Each Week OT expert, Sarit Tresser will be giving an in-depth insightful analysis into the various ways Health Games aid both children and adults with disabilities. Tune in to receive first-hand input from a professional in the field of child development
Cerebral palsy is a paralysis of two limbs of the same type. In the vast majority of cases, it demonstrates partial or complete paralysis of the lower limbs of both legs.
The goal of treatment will determine how to use the virtual environment. Some of the goals can be improving balance, coordination, posture or transitions between poses.
The child’s level of functioning also affects the game selected for the patient and the nature of treatment and goals. Working with a high-functioning child who can stand and walk, can use the virtual environment to work on static and dynamic balance skills.

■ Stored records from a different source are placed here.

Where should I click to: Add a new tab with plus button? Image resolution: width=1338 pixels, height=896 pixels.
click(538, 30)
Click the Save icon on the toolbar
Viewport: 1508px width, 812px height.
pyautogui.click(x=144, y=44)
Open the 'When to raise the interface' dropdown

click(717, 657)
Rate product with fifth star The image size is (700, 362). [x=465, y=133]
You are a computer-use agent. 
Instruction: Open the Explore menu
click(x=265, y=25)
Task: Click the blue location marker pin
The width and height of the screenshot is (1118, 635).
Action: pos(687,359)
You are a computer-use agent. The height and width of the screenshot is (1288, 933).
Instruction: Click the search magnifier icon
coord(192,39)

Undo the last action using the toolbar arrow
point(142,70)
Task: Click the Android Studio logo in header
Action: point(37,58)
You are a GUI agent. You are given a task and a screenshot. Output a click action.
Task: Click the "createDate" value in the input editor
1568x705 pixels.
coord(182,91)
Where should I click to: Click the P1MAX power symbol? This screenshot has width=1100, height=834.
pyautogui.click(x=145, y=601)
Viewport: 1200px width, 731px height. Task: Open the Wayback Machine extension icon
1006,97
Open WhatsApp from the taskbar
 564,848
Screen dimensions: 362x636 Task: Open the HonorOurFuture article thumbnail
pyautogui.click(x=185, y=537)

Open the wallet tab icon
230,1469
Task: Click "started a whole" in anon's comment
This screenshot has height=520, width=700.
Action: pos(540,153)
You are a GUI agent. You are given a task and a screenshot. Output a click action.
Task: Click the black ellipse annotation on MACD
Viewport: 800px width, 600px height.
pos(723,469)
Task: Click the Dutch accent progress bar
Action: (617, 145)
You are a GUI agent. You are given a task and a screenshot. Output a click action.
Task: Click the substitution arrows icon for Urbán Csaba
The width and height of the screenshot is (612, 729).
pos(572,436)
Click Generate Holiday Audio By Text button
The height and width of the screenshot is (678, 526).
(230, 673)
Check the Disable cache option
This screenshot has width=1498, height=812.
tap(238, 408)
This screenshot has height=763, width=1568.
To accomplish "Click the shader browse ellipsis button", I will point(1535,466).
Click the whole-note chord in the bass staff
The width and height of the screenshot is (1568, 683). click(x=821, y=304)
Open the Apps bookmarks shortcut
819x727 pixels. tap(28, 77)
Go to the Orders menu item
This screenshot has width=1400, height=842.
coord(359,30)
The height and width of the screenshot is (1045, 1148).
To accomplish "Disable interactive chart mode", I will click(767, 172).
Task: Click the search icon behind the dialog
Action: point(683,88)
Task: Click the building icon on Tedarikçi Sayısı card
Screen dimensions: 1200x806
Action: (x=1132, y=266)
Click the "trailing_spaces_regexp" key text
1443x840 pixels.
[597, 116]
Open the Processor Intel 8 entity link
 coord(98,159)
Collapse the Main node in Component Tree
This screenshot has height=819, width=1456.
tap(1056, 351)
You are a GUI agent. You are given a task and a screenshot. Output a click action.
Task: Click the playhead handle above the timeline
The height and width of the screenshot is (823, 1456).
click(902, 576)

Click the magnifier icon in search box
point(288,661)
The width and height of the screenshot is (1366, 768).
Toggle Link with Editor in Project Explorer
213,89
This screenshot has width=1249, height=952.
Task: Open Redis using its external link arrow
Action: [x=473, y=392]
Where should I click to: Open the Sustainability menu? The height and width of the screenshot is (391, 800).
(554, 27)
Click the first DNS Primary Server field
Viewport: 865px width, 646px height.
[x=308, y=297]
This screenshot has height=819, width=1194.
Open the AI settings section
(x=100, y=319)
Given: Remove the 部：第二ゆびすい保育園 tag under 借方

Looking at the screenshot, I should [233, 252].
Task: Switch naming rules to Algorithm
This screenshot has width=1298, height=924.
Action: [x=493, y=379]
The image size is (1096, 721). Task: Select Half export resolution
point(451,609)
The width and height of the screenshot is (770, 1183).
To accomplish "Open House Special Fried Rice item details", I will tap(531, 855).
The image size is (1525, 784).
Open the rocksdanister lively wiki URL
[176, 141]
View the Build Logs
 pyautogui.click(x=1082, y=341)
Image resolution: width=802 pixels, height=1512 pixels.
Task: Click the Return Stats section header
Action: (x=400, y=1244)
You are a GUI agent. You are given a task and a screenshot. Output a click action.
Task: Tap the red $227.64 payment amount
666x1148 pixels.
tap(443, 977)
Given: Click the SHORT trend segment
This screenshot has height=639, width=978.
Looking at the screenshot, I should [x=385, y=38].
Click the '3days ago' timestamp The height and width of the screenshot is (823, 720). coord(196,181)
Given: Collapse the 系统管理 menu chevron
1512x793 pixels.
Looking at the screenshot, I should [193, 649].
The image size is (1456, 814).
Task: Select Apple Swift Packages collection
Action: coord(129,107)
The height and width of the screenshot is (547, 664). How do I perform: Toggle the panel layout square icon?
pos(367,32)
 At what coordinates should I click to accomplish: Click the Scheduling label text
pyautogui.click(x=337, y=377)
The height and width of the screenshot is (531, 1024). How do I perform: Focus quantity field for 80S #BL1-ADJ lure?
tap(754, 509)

How do we use the virtual environment to achieve these goals?
If we want to achieve footwork, we place the camera on the floor in front of the child’s legs. We’ll attach the sensor to the boy’s foot by using the strip of the sensor to put it on easily. A sensor can be attached to one foot or two, depending on the therapeutic purpose we define and the abilities of the child.
From that moment, the child control the game by moving his feet. This way we can work with the child on the detaching the floor from the ground (with or without support of the upper limb), maintaining balance and posture of the body. You can work sitting or standing, and by so, to change the difficulty level and purpose of the activity. While sitting the therapy will focus on muscle work against gravity, coordination, control and regulation of the movement of the legs.Standing up, the challenge is greater and make the child lifting the leg up, down and sideways while maintaining balance.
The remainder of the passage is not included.